WHAT IS REQUIRED: Copy out word for word the part of the Fenelon Falls lock passage below that falls between "The canal cut" and "School (Masonic Lodge).", inclusive.

The largest part of the job was excavating all the rock, especially given the technology of the day. In an era before mechanized digging equipment, labourers and horses worked together to pry rocks free, used leverage or even a derrick to swing them up and load them, then hauled them out of the lock pit. Workers could remove the smaller rocks using wheelbarrows and hand carts. Where the bedrock could not be pried loose, workers drilled holes manually, often using hammers and bits, which were filled with black powder (gunpowder) for blasting. Excavation was a painstaking process.
In 1867, Swedish chemist Alfred Nobel patented dynamite, which he had devised as a way to stabilize nitroglycerin to make it safe and portable as a commercial explosive, complete with a blasting cap, to allow it to be safely detonated from a distance. It was said to be a thousand times more powerful than black powder, and the contractors at Fenelon Falls decided to give the new explosive a trial. McDonald and his workers lacked experience with an explosive as robust as dynamite, and at first used it like it was black powder, causing some massive explosions. It was literally raining rocks in the village, but no one was killed or seriously injured by dynamite, though there were otherwise accidents on the site. Before long, the construction crew learned how to handle dynamite safely.
The canal cut through the one of village’s mill sites and the ancient oak grove, where 50 trees had to be removed. By 1883, enough excavation was complete to begin construction of the lock. The walls were in place by 1885, using stone from Boyd’s quarry at Bobcaygeon—the blasted stone was too irregular to use on the lock walls. But the rubble was used to build other buildings, such as the livery stable for the McArthur House Hotel (Brewery) and the South Ward School (Masonic Lodge).
Despite everything that the government had spent building a lock at Fenelon Falls, it was not functional, because a ridge of stone at the head of the canal and the fixed railway bridge across the Fenelon River blocked traffic. Nevertheless, William MacArthur was appointed lockmaster on November 26, 1887, with an annual salary of $250, even though there was no boat traffic, though the pulp mill (at present day Garnet Graham Park) used the locks to bring up logs from below.
In 1889, William Kennedy of Bobcaygeon blasted the stone obstruction out of the head of the river. But still no boats could pass while the Midland Railway Company and the Federal Government litigated over who was responsible for building the new swing bridge. It was understood that if the bridge impeded a navigable waterway, the Railway Company was responsible for installing a swing. The Crown argued that the river had previously been navigable to the head of the falls and therefore the bridge rendered part of the river unnavigable. The company disagreed because there was scarcely any distance between the head of the rapids above the falls (which had been flooded by the dam above the falls) and the rail bridge. The judge found in favour of the railway, and the government’s new swing bridge was completed allowing the lock to open to traffic on December 26, 1893—just in time for winter.
A.W. Parkin’s Water Witch became the first boat to pass through the locks on May 12, 1894. In the meantime, the Anglo Saxon had sat at Fenelon Falls waiting to lock through, and by the time the works were operational, the ship was "a spectacle of ruin and decay," so after removing the machinery, it was scuttled in Cameron Lake. Eleven and a half years had passed since the tender was let for the construction of the Fenelon Falls lock, but at long last, boats could pass from Sturgeon to Cameron Lake.

SOURCE DATA:
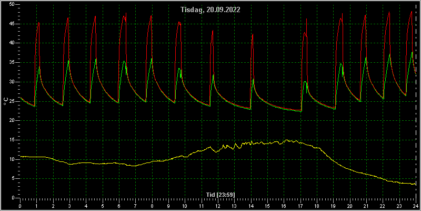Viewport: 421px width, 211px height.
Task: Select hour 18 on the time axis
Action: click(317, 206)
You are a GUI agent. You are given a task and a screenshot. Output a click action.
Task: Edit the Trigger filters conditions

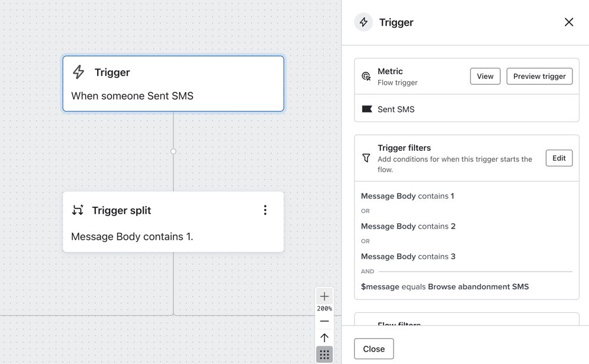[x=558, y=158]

* * *

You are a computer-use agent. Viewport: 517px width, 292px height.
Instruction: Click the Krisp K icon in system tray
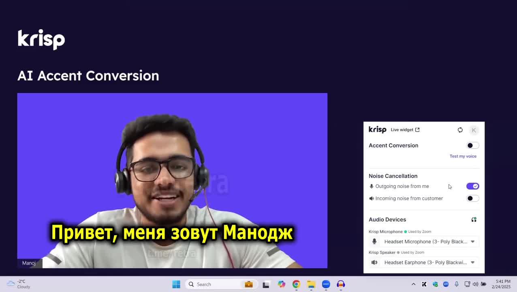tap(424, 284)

---

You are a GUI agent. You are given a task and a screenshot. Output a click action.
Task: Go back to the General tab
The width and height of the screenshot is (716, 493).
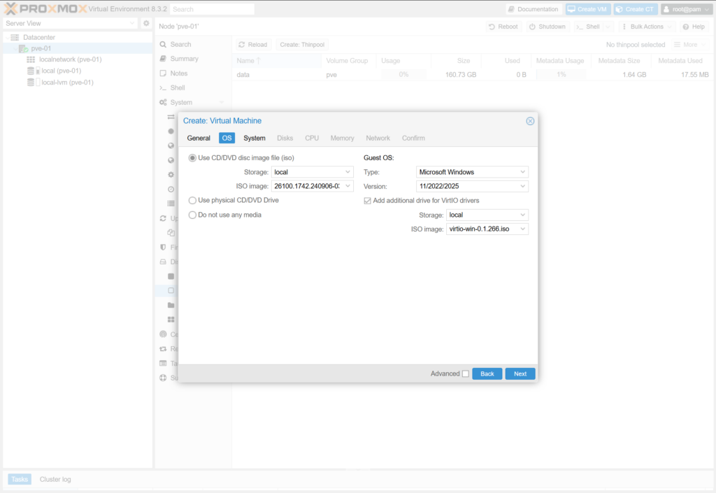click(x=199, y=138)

RESULT FOR THIS EXERCISE:
The canal cut through the one of village’s mill sites and the ancient oak grove, where 50 trees had to be removed. By 1883, enough excavation was complete to begin construction of the lock. The walls were in place by 1885, using stone from Boyd’s quarry at Bobcaygeon—the blasted stone was too irregular to use on the lock walls. But the rubble was used to build other buildings, such as the livery stable for the McArthur House Hotel (Brewery) and the South Ward School (Masonic Lodge).